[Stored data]
● ● ● ● ●

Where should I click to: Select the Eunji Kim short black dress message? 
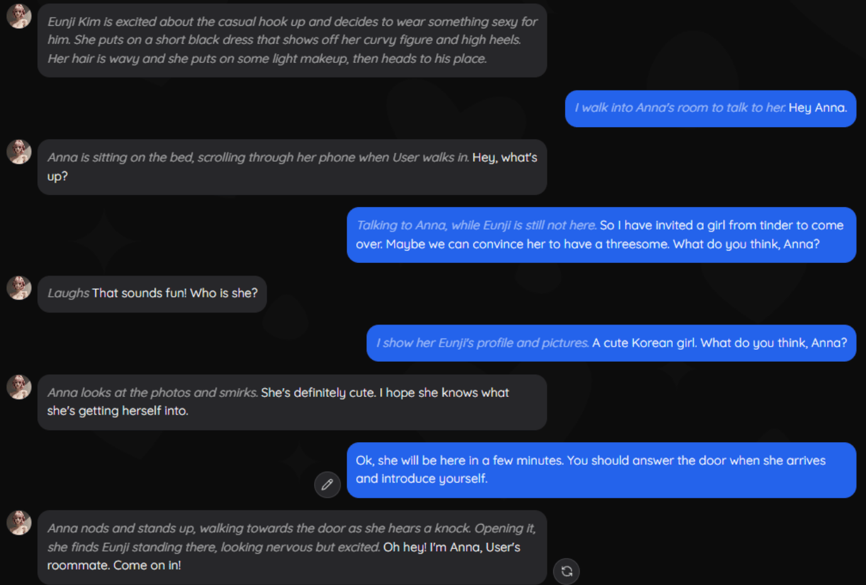[x=292, y=40]

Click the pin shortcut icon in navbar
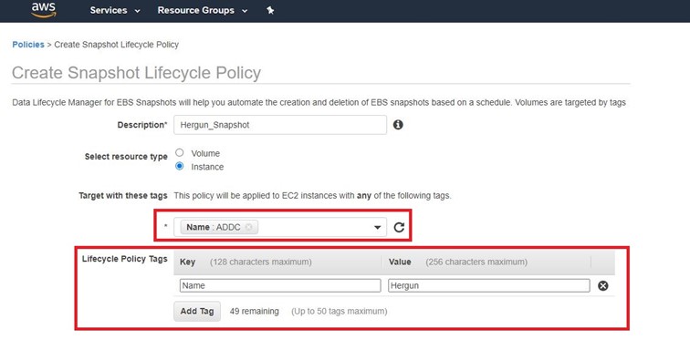pyautogui.click(x=270, y=10)
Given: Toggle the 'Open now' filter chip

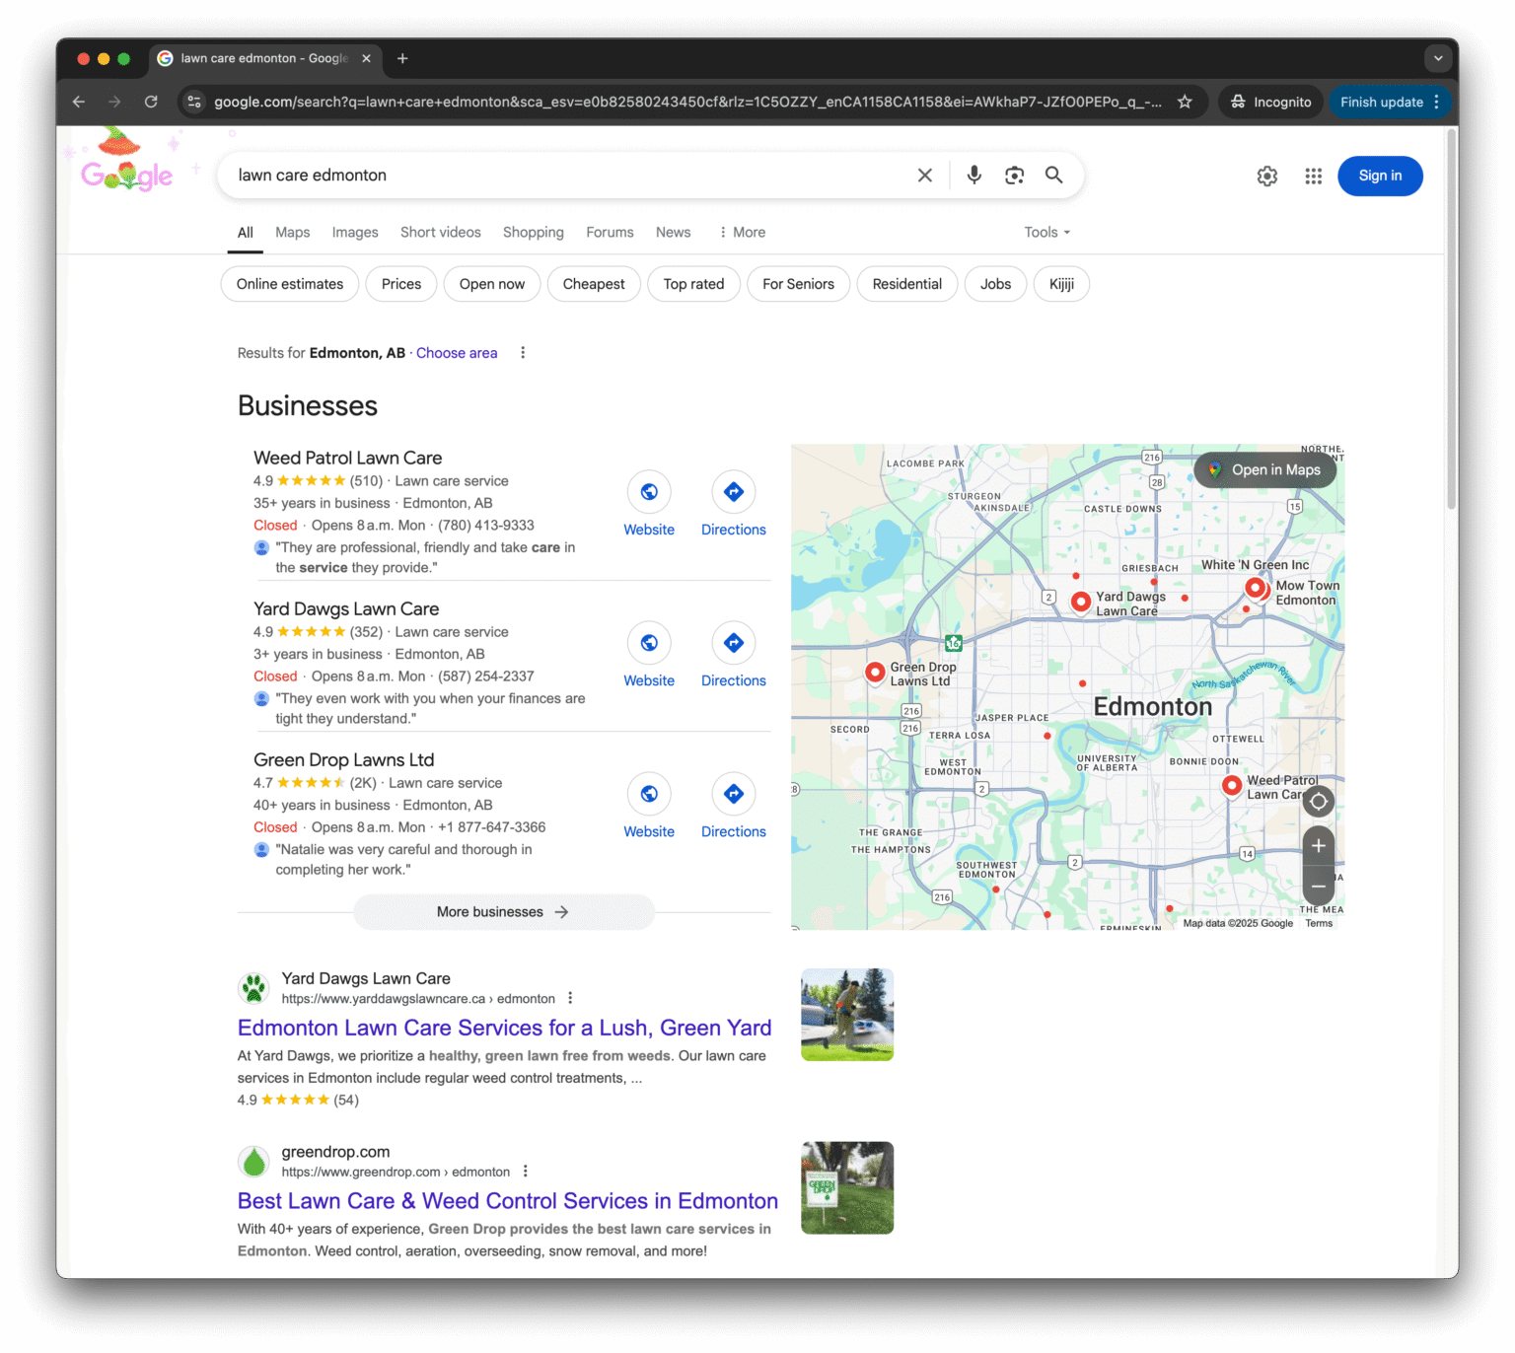Looking at the screenshot, I should click(x=491, y=284).
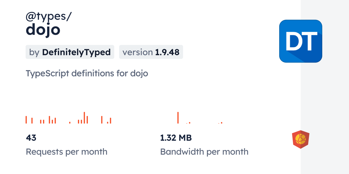
Task: Click the "Bandwidth per month" label
Action: point(204,152)
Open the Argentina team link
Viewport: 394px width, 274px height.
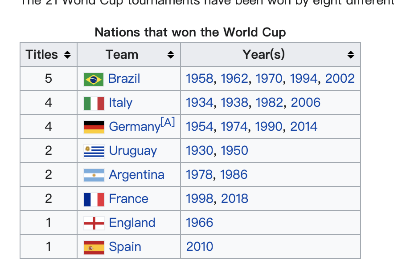point(136,174)
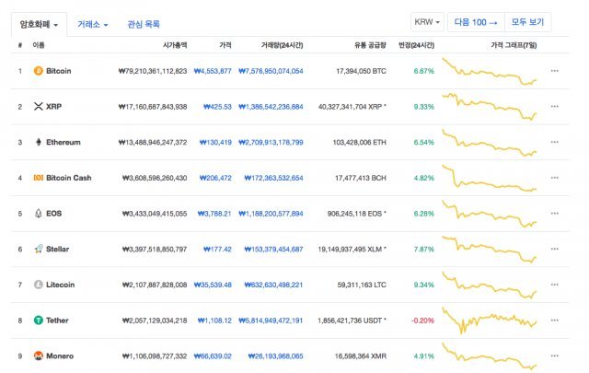Image resolution: width=589 pixels, height=373 pixels.
Task: Click the Tether logo icon
Action: pos(38,321)
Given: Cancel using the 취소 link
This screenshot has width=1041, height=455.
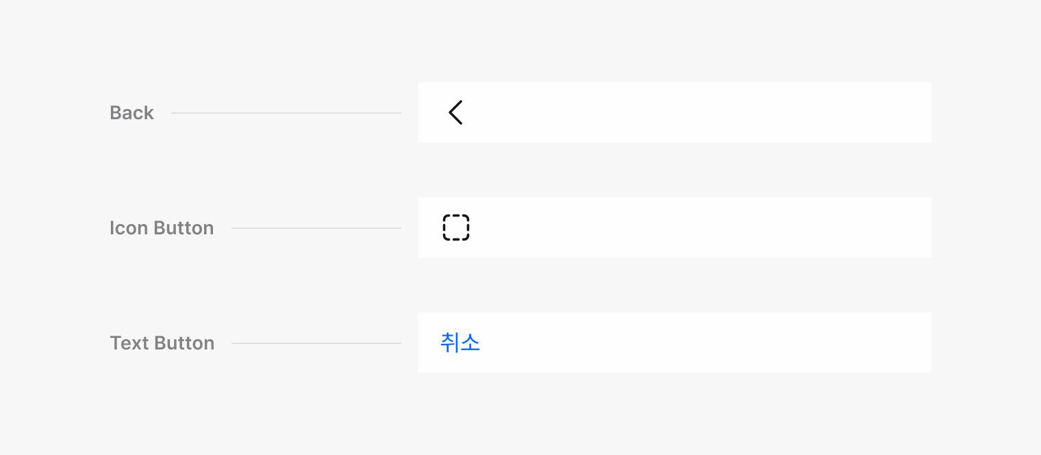Looking at the screenshot, I should point(460,343).
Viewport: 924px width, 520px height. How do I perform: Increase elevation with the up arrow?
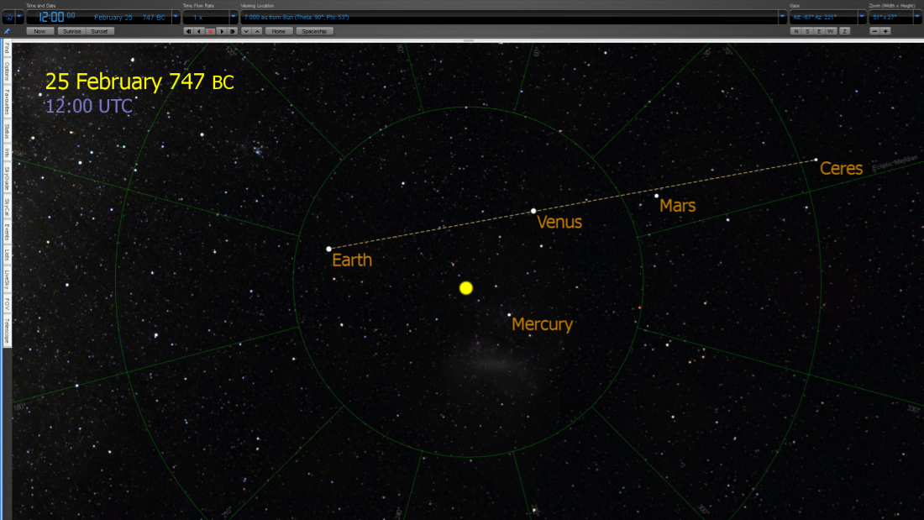click(x=257, y=31)
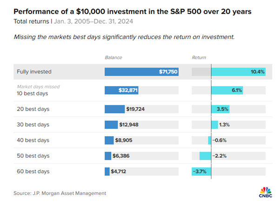
Task: Click the 10.4% return bar
Action: click(238, 72)
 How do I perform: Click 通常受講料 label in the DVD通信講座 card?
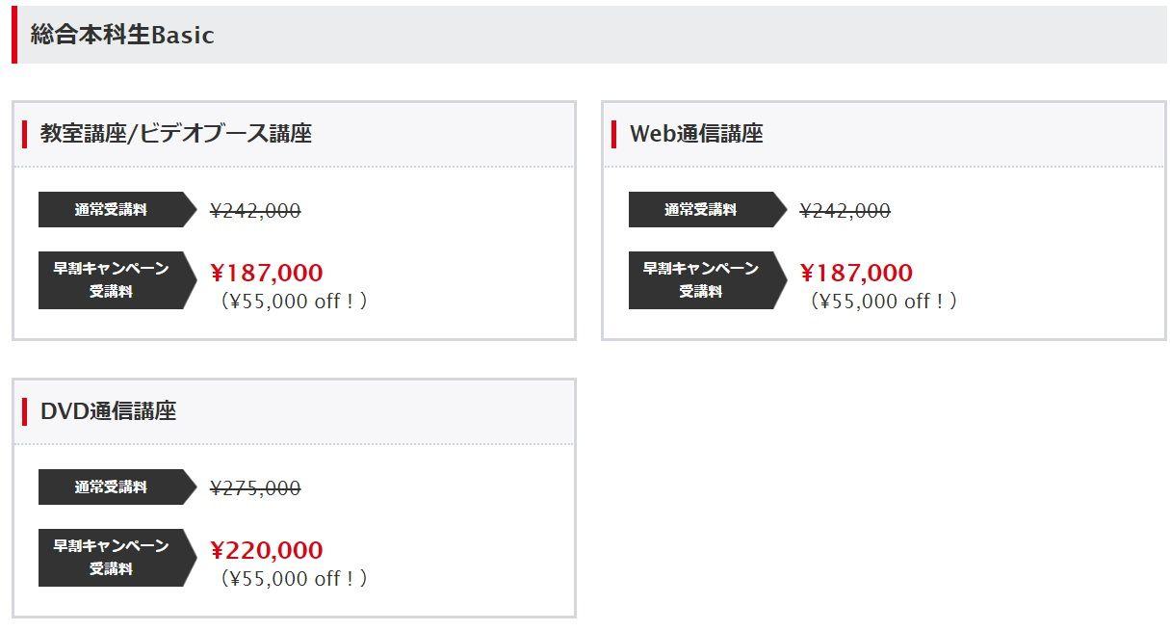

● ● ● ● ●

**What you have to do**
Write every line of the data out again exactly, leaving out all images.

**Expected answer**
Where should I click to: Select the Eunji Kim short black dress message? 
[x=292, y=40]

Click the pin shortcut icon in navbar
pyautogui.click(x=270, y=10)
Given: Toggle the 'Open now' filter chip

Looking at the screenshot, I should click(x=491, y=284).
Task: Click the "Bandwidth per month" label
Action: point(204,152)
Open the Argentina team link
Viewport: 394px width, 274px height.
point(136,174)
Image resolution: width=589 pixels, height=373 pixels.
Task: Click the Tether logo icon
Action: pos(38,321)
Given: Cancel using the 취소 link
This screenshot has width=1041, height=455.
Looking at the screenshot, I should point(460,343).
Viewport: 924px width, 520px height. How do I perform: Increase elevation with the up arrow?
click(x=257, y=31)
Task: Click the 10.4% return bar
Action: click(238, 72)
 How do I perform: Click 通常受講料 label in the DVD通信講座 card?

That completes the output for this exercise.